L’ordonnance du 20 avril 1944 prévoyait que « les conseils municipaux élus devaient être maintenus ou remis en fonction après révocation de ceux de leurs membres ayant « directement favorisé l’ennemi ou l’usurpateur » et qui seraient alors complétés par le préfet sur avis du CDL ». Une trentaine de municipalités sont remplacées par des municipalités provisoires, homologuées ou non, durant la première période du CDL, sur proposition des Comités locaux de libération. À Montluçon, où les fonctionnaires municipaux qui avaient été suspendus ou révoqués sont réintégrés, comme à Domérat et dans de nombreuses communes de l’arrondissement, la passation des pouvoirs se fait « en douceur ». Au 27 novembre 1944, 259 conseils municipaux auront été remaniés ou remplacés, et 62 maintenus en raison de l’absence de propositions.

E – Une page sombre de l’épuration : le Camp de Tronçais

Le Centre de séjour surveillé (CSS), dit Camp de Tronçais, a fonctionné du 19 août au 28 octobre 1944, sous l’autorité du Groupe Police du maquis qui avait déjà procédé à des arrestations  « préventives » avant la libération. Deux camps de moindre ampleur l’ont précédé, le premier à Louroux-Bourbonnais, transféré ensuite dans un second à Saulzet. Parmi ses prisonniers de marque figurait Jacques Chevalier, le philosophe et ex-ministre du maréchal Pétain, arrêté dès juin 1944.
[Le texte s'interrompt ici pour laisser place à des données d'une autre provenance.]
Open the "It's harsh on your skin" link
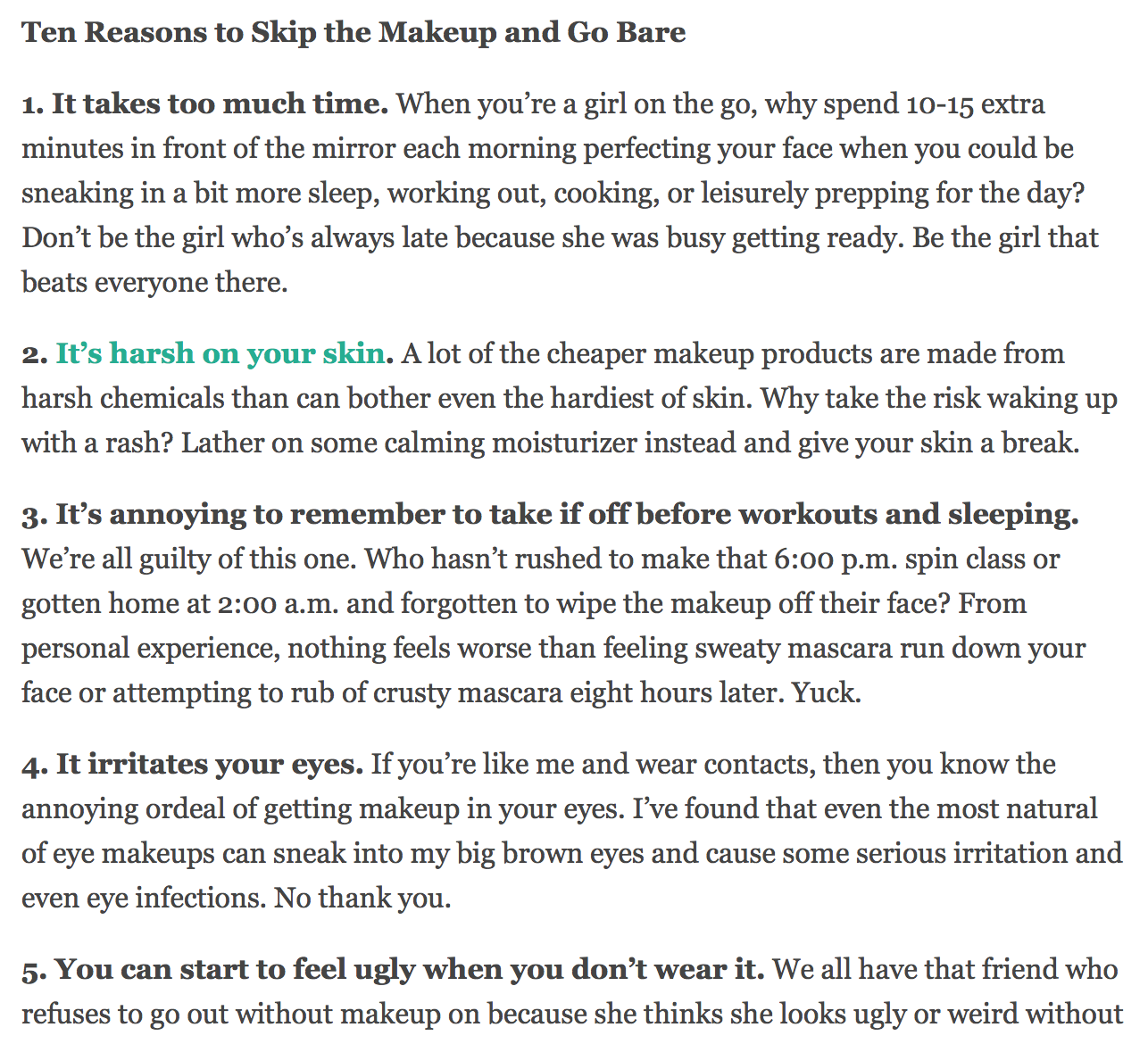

C’est le 19 août 1944 que le CSS s’installe aux Chamignoux à Isle-et-Bardais, dans les baraquements des anciens Chantiers de jeunesse, avec 153 détenus gardés par 55 FFI. 98 seront rapidement libérés, mais les effectifs vont très vite grimper jusqu’à plus de 260 avec les nombreuses arrestations effectuées dans les semaines qui suivent la libération de Montluçon. Après un passage par l’Hôtel de France, situé alors face à l’hôtel de ville, où ont lieu les premiers interrogatoires, marqués par de nombreux actes de violence, les détenus sont transférés au Camp de Tronçais. Le 9 septembre, le camp devenu trop exigu est déplacé à Saint-Jean-de-Bouys, près de l’étang de Tronçais, toujours dans les locaux des anciens Chantiers de jeunesse.

Gardiennage et commandement du camp sont assurés par Police du Maquis sous l’autorité du  commandant Rodenburger, dit Roden, un ancien inspecteur de police ayant rejoint la résistance. Il a été nommé à titre provisoire « Commandant départemental, chef de Police », par arrêté du CDL du 26 août 1944. Sous ses ordres sévit une équipe de « gradés » dont les points communs sont la violence du comportement et un acharnement marqué sur certains détenus. Ceux-ci sont répartis dans différents baraquements (filles, miliciens, notables, commerçants, industriels…). Pendant deux mois, les détenus sont victimes de « brimades, sévices, travaux inhumains, actes de sadisme, torture dans un climat de terreur inadmissible » reconnaît Georges Rougeron. L’arrivée à la mi-octobre 1944 du 204e  bataillon FTP (Commandant Jonin) crée des tensions avec Roden et Police du maquis qui se considéraient comme « maîtres chez eux ». Plusieurs visites officielles et rapports (dont celui de la Croix Rouge) apportent des informations contradictoires sur les camps et les conditions de vie des détenus.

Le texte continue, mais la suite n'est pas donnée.